ACTIVITY. Can you reproduce, word for word, the entire article below on the fourteenth season of The Voice Australia?

TEXT SECTION.
▬▬▬▬▬▬

- Promotional poster featuring coaches Melanie C, Keating, Miller-Heidke, and Marx
- Hosted by: Sonia Kruger;
- Coaches: Kate Miller-Heidke; Ronan Keating; Richard Marx; Melanie C;
- Winner: Alyssa Delpopolo
- Winning coach: Kate Miller-Heidke
- Runners-up: Bella Parnell, Cassie Henderson, and Cle Morgan

Release
- Original network: Seven Network
- Original release: 10 August – 2 November 2025

Season chronology
- ← Previous Season 13Next → Season 15

= The Voice (Australian TV series) season 14 =

Season of television series

The fourteenth season of The Voice Australia began airing on 10 August 2025. On 28 January 2025, it was revealed on the show's social media that only Kate Miller-Heidke would return as a coach from the previous season for the fourteenth season. At the same time, it was announced that former coach Ronan Keating would return after an eight-season hiatus, replacing Adam Lambert. Melanie C and Richard Marx were announced to debut as coaches, replacing LeAnn Rimes, and Guy Sebastian, respectively.

Similar to the previous four seasons, the finale was pre-recorded and the winner was determined by a viewer poll. Alyssa Delpopolo was declared the winner, marking Kate Miller-Heidke's first win as a coach. She became the second artist that was not scheduled to audition in the audition round to win a season of a major singing competition anywhere in the world after Laine Hardy in American Idol season 17 in 2019 (Miller-Heidke invited her to audition after hearing her sing in the audience). Delpopolo also became the first stolen artist to win in the show's history (Miller-Heidke stole her in the battles from Ronan Keating's team). Additionally, she became the fourth winning artist that had a coach blocked during their blind audition, after Bella Taylor Smith, Lachie Gill, and Reuben De Melo in the tenth, eleventh, and previous season, respectively, the second artist to be subject to an ultimate block after De Melo, and the first target to be stolen and later win the competition.

▬▬▬▬▬▬

MATERIAL PROVIDED.
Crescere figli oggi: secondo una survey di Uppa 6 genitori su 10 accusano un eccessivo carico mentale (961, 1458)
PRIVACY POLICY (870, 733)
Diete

▬▬▬▬▬▬

SOLUTION FOR THIS EXERCISE.
- Promotional poster featuring coaches Melanie C, Keating, Miller-Heidke, and Marx
- Hosted by: Sonia Kruger;
- Coaches: Kate Miller-Heidke; Ronan Keating; Richard Marx; Melanie C;
- Winner: Alyssa Delpopolo
- Winning coach: Kate Miller-Heidke
- Runners-up: Bella Parnell, Cassie Henderson, and Cle Morgan

Release
- Original network: Seven Network
- Original release: 10 August – 2 November 2025

Season chronology
- ← Previous Season 13Next → Season 15

= The Voice (Australian TV series) season 14 =

Season of television series

The fourteenth season of The Voice Australia began airing on 10 August 2025. On 28 January 2025, it was revealed on the show's social media that only Kate Miller-Heidke would return as a coach from the previous season for the fourteenth season. At the same time, it was announced that former coach Ronan Keating would return after an eight-season hiatus, replacing Adam Lambert. Melanie C and Richard Marx were announced to debut as coaches, replacing LeAnn Rimes, and Guy Sebastian, respectively.

Similar to the previous four seasons, the finale was pre-recorded and the winner was determined by a viewer poll. Alyssa Delpopolo was declared the winner, marking Kate Miller-Heidke's first win as a coach. She became the second artist that was not scheduled to audition in the audition round to win a season of a major singing competition anywhere in the world after Laine Hardy in American Idol season 17 in 2019 (Miller-Heidke invited her to audition after hearing her sing in the audience). Delpopolo also became the first stolen artist to win in the show's history (Miller-Heidke stole her in the battles from Ronan Keating's team). Additionally, she became the fourth winning artist that had a coach blocked during their blind audition, after Bella Taylor Smith, Lachie Gill, and Reuben De Melo in the tenth, eleventh, and previous season, respectively, the second artist to be subject to an ultimate block after De Melo, and the first target to be stolen and later win the competition.